--- BEGIN Extract ---

This talk presents the recent advances in combining simulation, multi-objective optimization and data mining. The innovations lie on how these technologies can be synergistically integrated and used interactively to address problems in some new, promising manners. Unlike ordinary optimization approaches which several design objectives are linearly combined into a single mathematical function, multi-objective optimization can generate multiple design alternatives and sort their performances into an efficient frontier. With the multiple optimal design alternatives generated, they constitute an optimal data set that can be fed into some data mining algorithms for extracting the salient knowledge about the relationships among the design variables and the optimal objectives, automatically or semi-automatically. Furthermore, if the knowledge can be extracted in some explicit representations, like rules, they can be incorporated readily into the optimization algorithm to enhance its performance through adaptation of the parameters or guiding/restraining the optimization towards the user-preferred regions. We call this new research direction as Knowledge-Driven Optimization, which when applied with real-world simulation models, has successfully solved a number of real-world industrial problems, particularly related manufacturing and supply-chain systems design, analysis and improvement. This talk will address the specific challenges posed by the design/analysis of systems with discrete variables for this integrated simulation, optimization and data mining approach and then present some new interactive data mining algorithms developed to meet these challenges, illustrated with real-world examples.

--- END Extract ---

## To-do list
• a. Answer these questions about the talk description:
(i) What name is given to the new research direction?
(ii) In ordinary optimization approaches, how are several design objectives handled?
(iii) What kind of variables pose the specific challenges that the talk will address?
• b. Convert only the records from the line with "2076x1304 pixels. How" to the line with "Looking at the", both included, into a two-column CSV with the columns instruction and response. Make one row per instruction, and put each value in one quoted field with line breaks replaced by spaces.

--- BEGIN Records for processing ---

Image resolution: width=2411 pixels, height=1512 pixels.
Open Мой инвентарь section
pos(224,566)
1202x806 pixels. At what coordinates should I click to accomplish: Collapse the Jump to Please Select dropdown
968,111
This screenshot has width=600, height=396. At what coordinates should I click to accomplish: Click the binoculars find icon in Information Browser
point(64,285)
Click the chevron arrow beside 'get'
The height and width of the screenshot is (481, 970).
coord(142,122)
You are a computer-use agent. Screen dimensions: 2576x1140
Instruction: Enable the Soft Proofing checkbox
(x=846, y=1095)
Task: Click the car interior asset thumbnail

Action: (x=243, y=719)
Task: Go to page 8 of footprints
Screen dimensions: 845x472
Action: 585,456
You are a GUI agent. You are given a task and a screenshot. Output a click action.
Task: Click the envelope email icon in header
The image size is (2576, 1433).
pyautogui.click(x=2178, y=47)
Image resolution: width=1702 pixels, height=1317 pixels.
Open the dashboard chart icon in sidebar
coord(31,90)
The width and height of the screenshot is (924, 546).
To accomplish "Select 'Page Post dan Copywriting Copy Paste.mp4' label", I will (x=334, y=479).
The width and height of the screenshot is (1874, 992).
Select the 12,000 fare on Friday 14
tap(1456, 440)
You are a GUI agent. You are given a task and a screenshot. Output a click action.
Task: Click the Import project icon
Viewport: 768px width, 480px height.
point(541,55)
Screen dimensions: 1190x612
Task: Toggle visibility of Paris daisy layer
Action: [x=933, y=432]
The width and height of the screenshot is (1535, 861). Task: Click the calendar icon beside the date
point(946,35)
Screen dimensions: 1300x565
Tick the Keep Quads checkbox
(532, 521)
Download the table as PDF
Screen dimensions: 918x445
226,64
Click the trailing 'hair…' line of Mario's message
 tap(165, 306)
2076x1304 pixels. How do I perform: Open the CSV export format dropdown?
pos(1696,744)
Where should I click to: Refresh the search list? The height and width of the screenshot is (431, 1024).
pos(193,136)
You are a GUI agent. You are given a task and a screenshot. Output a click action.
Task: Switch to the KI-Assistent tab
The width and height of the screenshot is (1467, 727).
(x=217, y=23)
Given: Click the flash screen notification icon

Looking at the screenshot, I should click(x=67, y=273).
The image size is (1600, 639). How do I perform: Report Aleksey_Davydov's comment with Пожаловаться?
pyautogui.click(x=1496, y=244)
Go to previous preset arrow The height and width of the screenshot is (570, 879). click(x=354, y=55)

--- END Records for processing ---

## Answers for the exercise
• a.
(i) Knowledge-Driven Optimization
(ii) They are linearly combined into a single mathematical function.
(iii) Discrete variables

• b.
instruction,response
"2076x1304 pixels. How do I perform: Open the CSV export format dropdown?","pos(1696,744)"
"Where should I click to: Refresh the search list? The height and width of the screenshot is (431, 1024).","pos(193,136)"
"You are a GUI agent. You are given a task and a screenshot. Output a click action. Task: Switch to the KI-Assistent tab The width and height of the screenshot is (1467, 727).","(x=217, y=23)"
"Given: Click the flash screen notification icon","Looking at the screenshot, I should click(x=67, y=273)."